Risks at this level are risks that are beyond the control of the state but with a significant impact. For example, risks such as war, Sino-US technology/trade war and regional economic alliances are managed at the board level.
Level 2 risks:
Risks at this level are long-term risks, i.e., no exposure now, but there will be risks in the future. For example, in response to issues such as climate change and carbon neutrality, the CEO will establish a dedicated unit or response team based on the Company's long-term development needs to handle such risks.
Level 3 risks:
Risks at this level belong to the Company's management and execution risks. The risks that can be prevented in advance can be responded to by the organization's division of labor.
Article 3: (Risk management organization)
The Company's risk management organization is as follows:
- Board of Directors: the Board of Directors is the highest risk management unit of the Company.
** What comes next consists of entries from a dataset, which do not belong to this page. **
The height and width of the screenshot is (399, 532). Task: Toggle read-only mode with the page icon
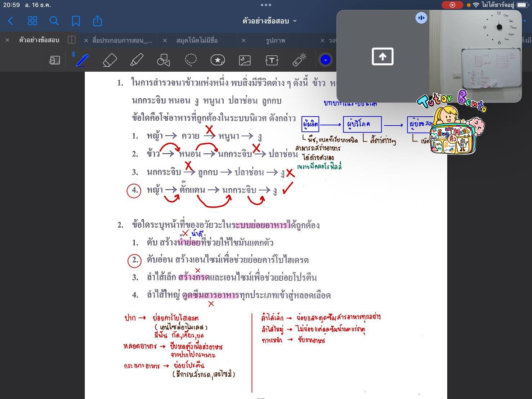click(x=54, y=60)
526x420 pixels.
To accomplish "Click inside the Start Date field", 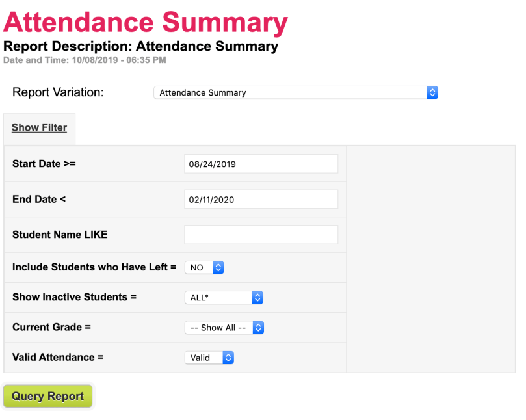I will 261,163.
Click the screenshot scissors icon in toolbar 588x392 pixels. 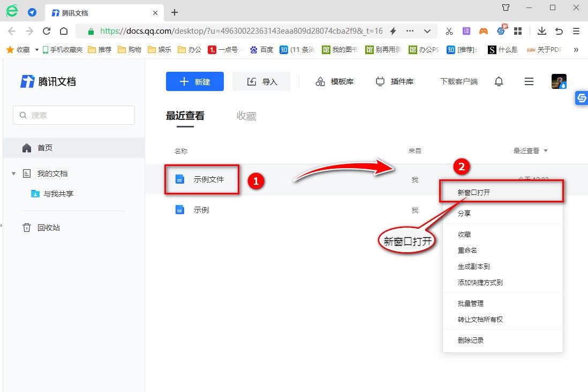tap(449, 31)
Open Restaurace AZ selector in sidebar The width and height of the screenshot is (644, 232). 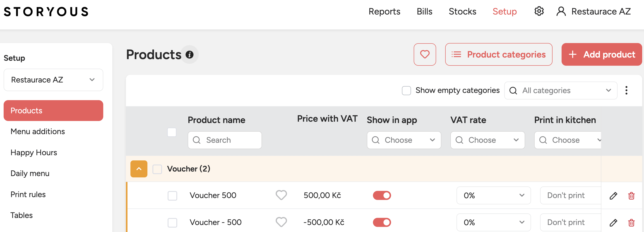pyautogui.click(x=53, y=80)
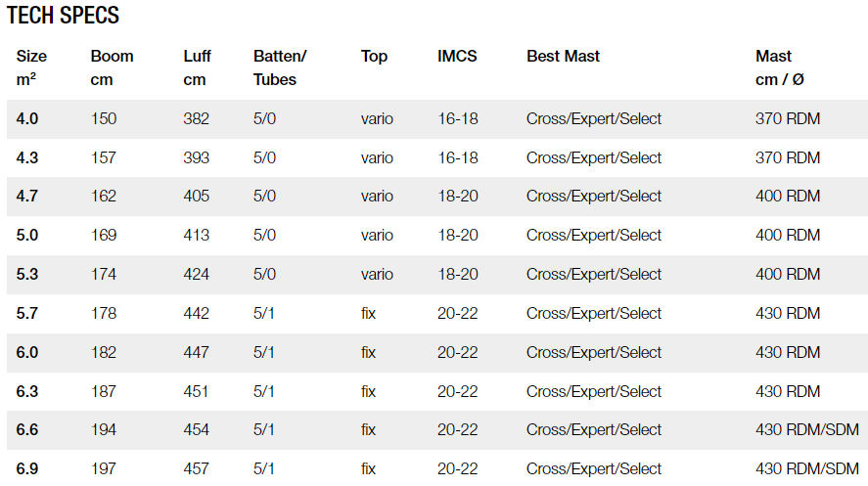868x486 pixels.
Task: Select Cross/Expert/Select in the 6.0 row
Action: (594, 353)
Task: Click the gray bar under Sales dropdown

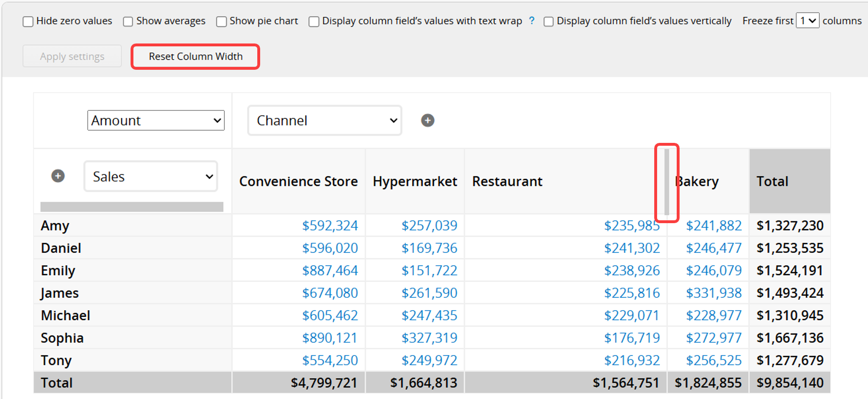Action: [x=132, y=206]
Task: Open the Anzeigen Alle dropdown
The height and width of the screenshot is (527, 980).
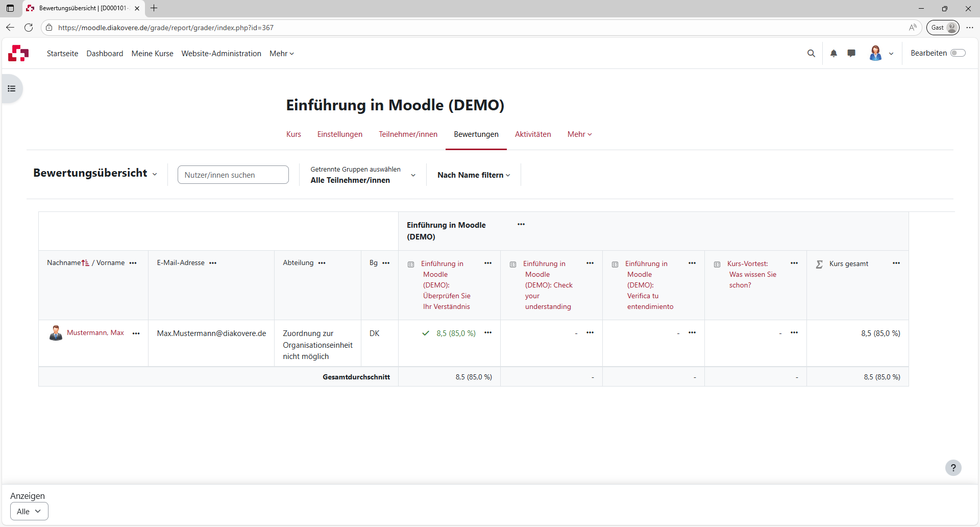Action: pyautogui.click(x=29, y=511)
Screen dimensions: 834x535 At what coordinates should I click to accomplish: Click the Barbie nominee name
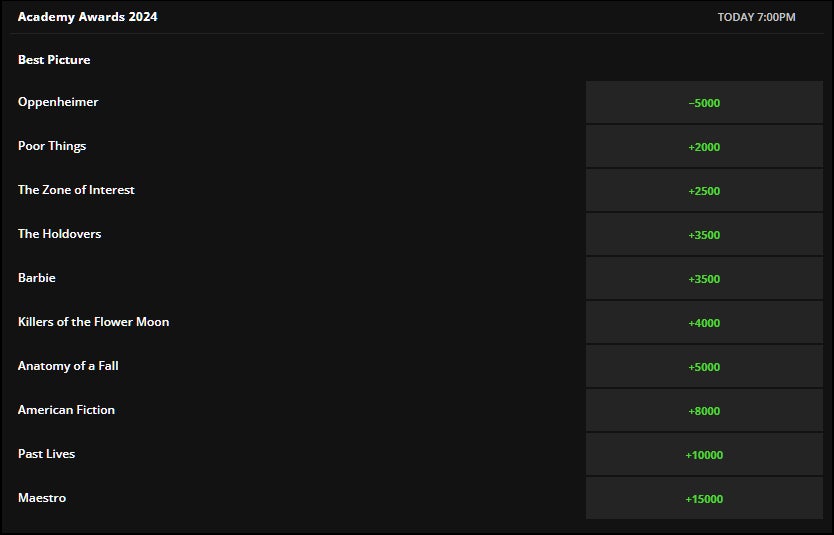pyautogui.click(x=37, y=278)
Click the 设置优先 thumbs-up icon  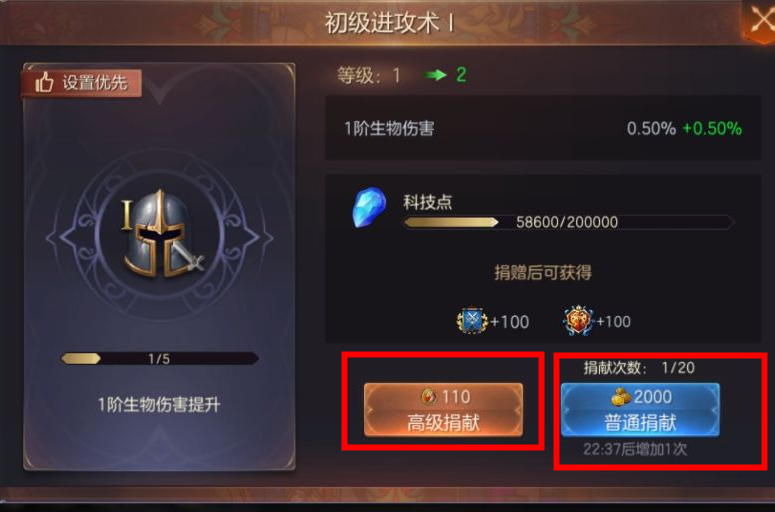[x=44, y=82]
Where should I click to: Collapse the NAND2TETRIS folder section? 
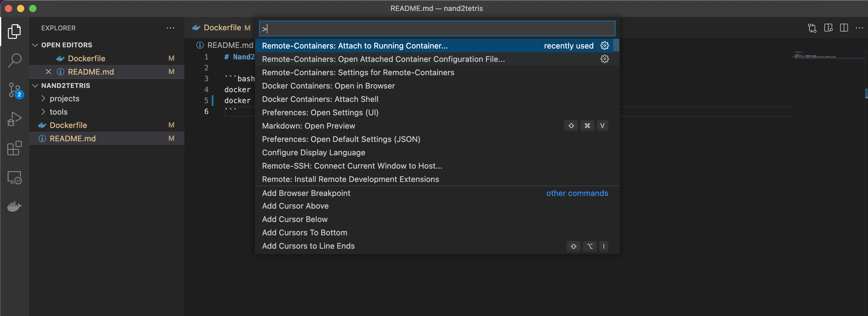point(35,86)
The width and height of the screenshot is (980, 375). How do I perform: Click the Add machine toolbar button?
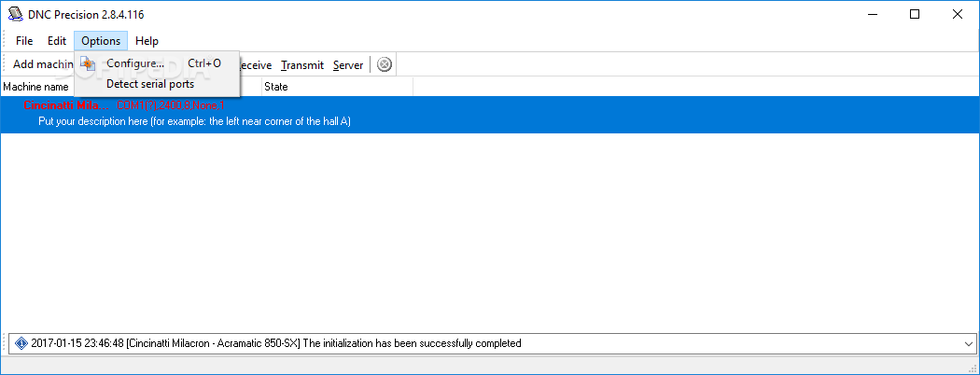pos(42,64)
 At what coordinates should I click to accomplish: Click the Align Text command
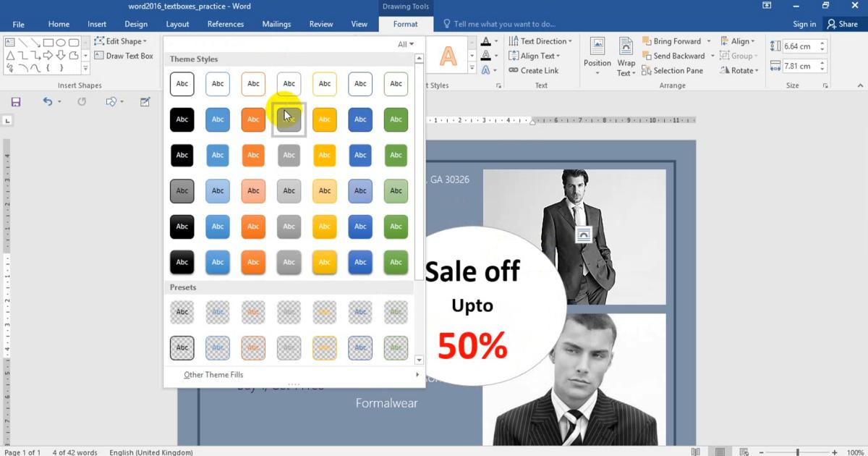535,56
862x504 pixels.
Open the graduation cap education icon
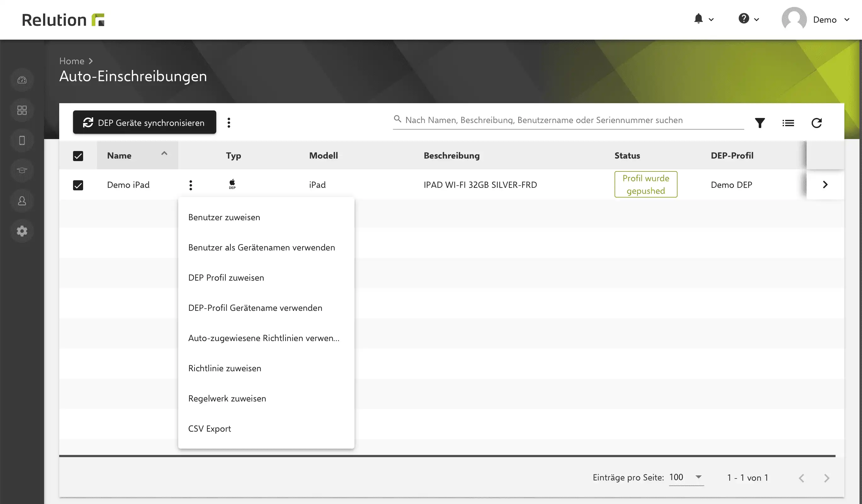click(22, 170)
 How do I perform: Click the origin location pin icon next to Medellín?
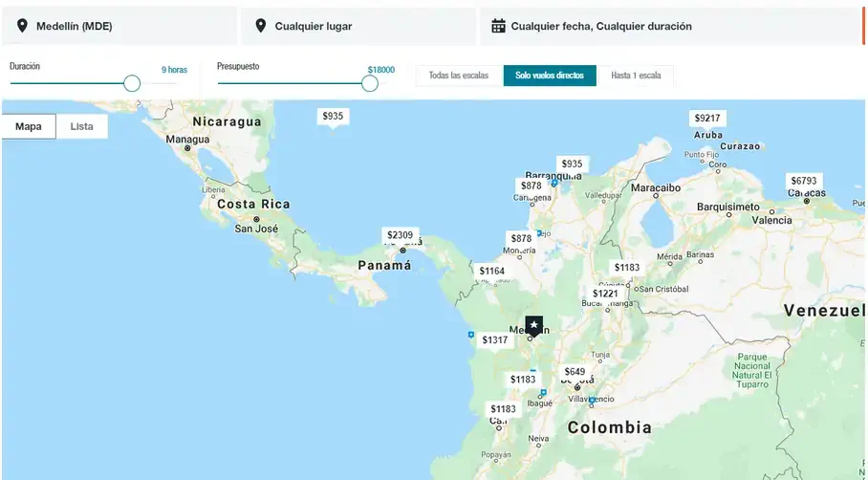[22, 26]
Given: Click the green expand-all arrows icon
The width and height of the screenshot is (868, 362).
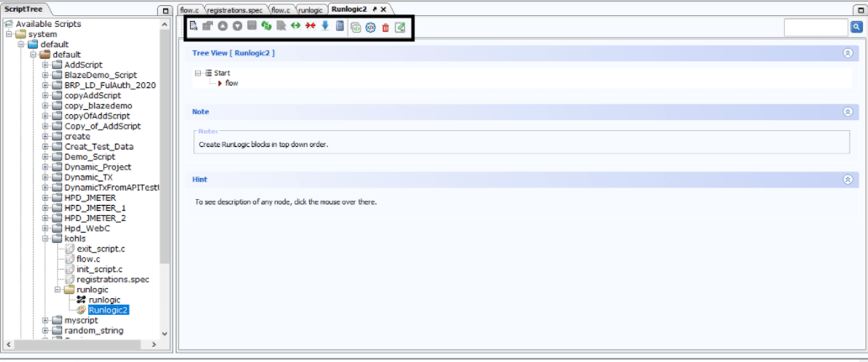Looking at the screenshot, I should click(x=296, y=25).
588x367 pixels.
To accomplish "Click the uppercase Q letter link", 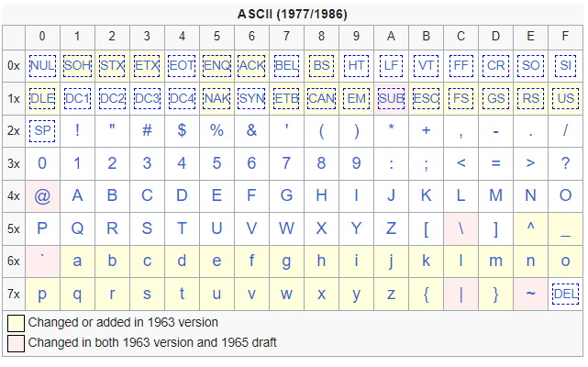I will point(77,228).
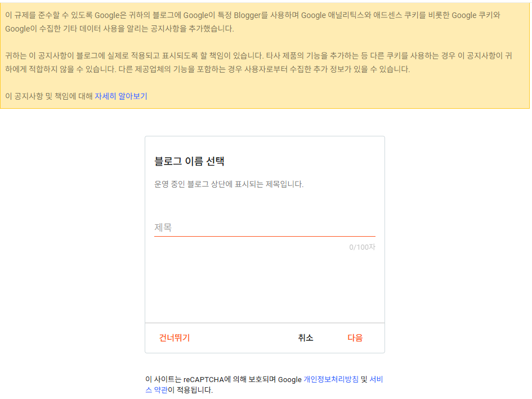Proceed to next step via 다음

(x=355, y=338)
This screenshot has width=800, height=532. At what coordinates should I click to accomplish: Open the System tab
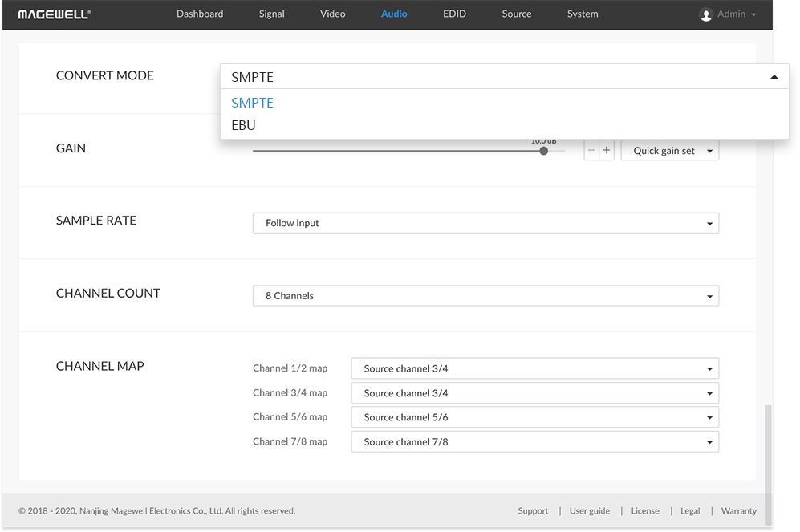tap(583, 14)
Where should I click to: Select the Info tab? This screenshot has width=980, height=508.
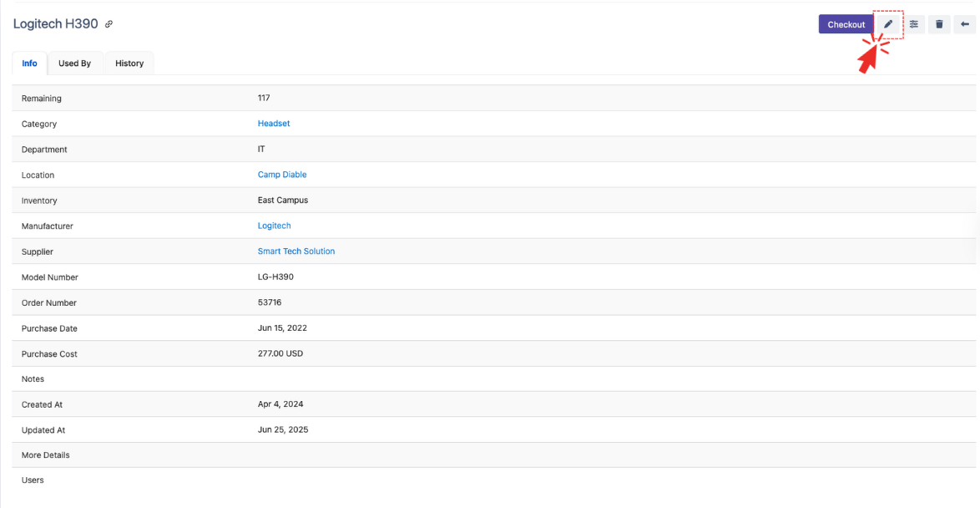(x=29, y=64)
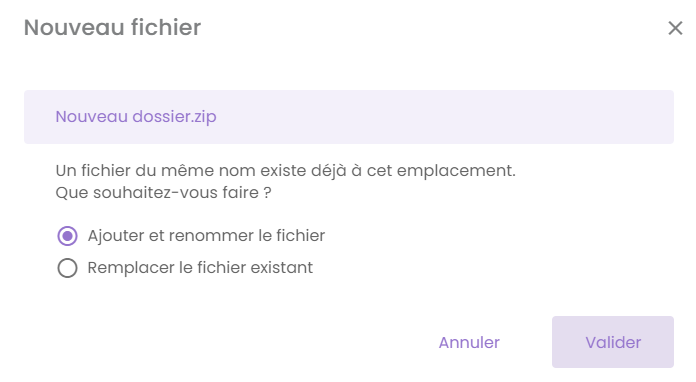Close the Nouveau fichier dialog with X
Viewport: 696px width, 382px height.
click(675, 28)
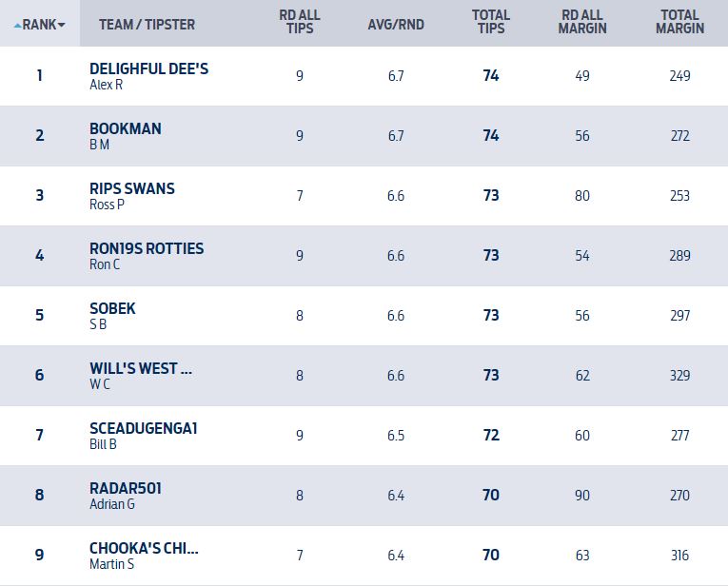Screen dimensions: 728x586
Task: Sort by TOTAL TIPS column header
Action: tap(490, 22)
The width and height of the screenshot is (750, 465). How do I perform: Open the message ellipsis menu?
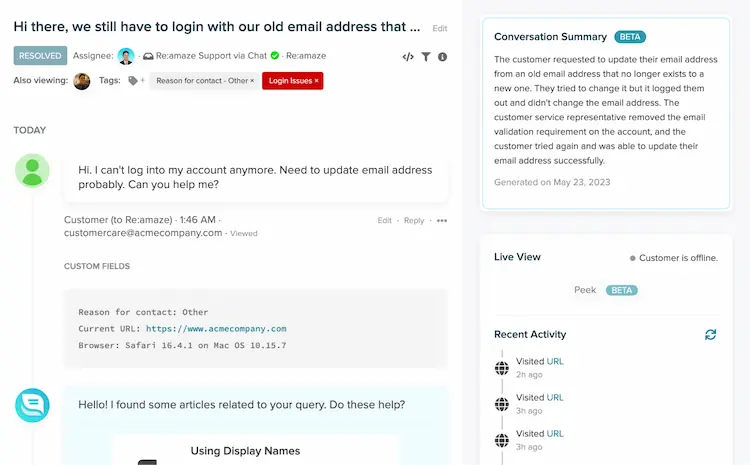pos(442,221)
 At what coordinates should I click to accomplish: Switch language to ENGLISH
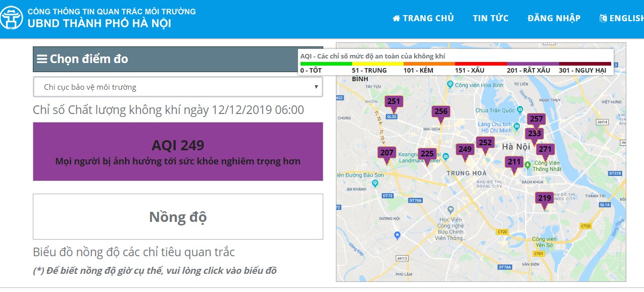(621, 18)
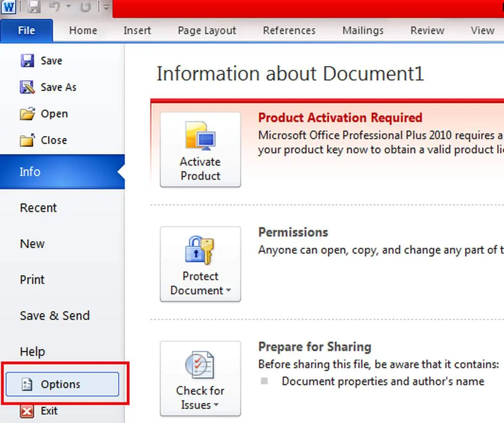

It ensures that the management understands the locations of operational risks and the effectiveness of risk management. When there is a risk of Level 1 risk, the Board members are allowed to propose measures for the risk of that level.
- CEO office: for Level 2 and Level 3 risks, the CEO is responsible for coordinating the detection and response of all business units and administrative departments to ensure that the Company's operations are not affected by various types of risks.
- All departments and all administrative departments of the business department: The head of each unit is responsible for the third-level and first-line risk management. He/She is responsible for analyzing and monitoring relevant risks within their subordinate units. If cross-departmental coordination is required, the authorization system will be followed by reporting to the higher levels.
- Auditing Office: an independent department under the board of directors. It explores potential risks through internal control and internal audit systems.
- Working group: the CEO shall set up an inter-department working group to deal with possible risk factors based on the needs of Level 2 and Level 3 risks.
Article 4: (Risk management mechanism)
The Company's risk management mechanism is mainly conducted through various types of regular and non-scheduled meetings.
- Board of Directors: the board of directors will meet at least once a year, the CEO reports to the board of directors on the risks raised by each unit and the implementation and effectiveness of the relevant response plans.
- Management meeting: once a month, the general managers of each business unit may explain or discuss market risks in the meeting and develop or resolve relevant response plans.
- Administrative department meeting: once a week, the heads of all administrative management units may discuss potential risks inside or outside of their departments and develop or resolve relevant countermeasures.
- Regular or non-scheduled internal meetings of all units (including business divisions): if any risk factors are identified in the operating procedures by front-line personnel, they may report back to the unit head via this meeting. The unit head will make judgement on the severity of the matter and report back according to the level of authority.
- The Auditing Office complies with the regulations of internal audit and internal control and implements the operations of each unit to ensure compliance with the Company's internal management regulations and procedures.
Article 5: (Disclosure of risk management information)
In addition to disclosing relevant information as required by the competent authority, the Company may also disclose risk management-related information on the Company's website.
Article 6: (Amendment of Risk Management Policy)
The Board of Directors and the CEO may review the content of this Policy and the needs of risk management and amend this Policy in a timely manner in view of changes of the internal and external environment.
Article 7: (Approval and implementation of Risk Management Policies)
This Policy shall be implemented upon the approval of the Board of Directors, and the same applies to its amendments.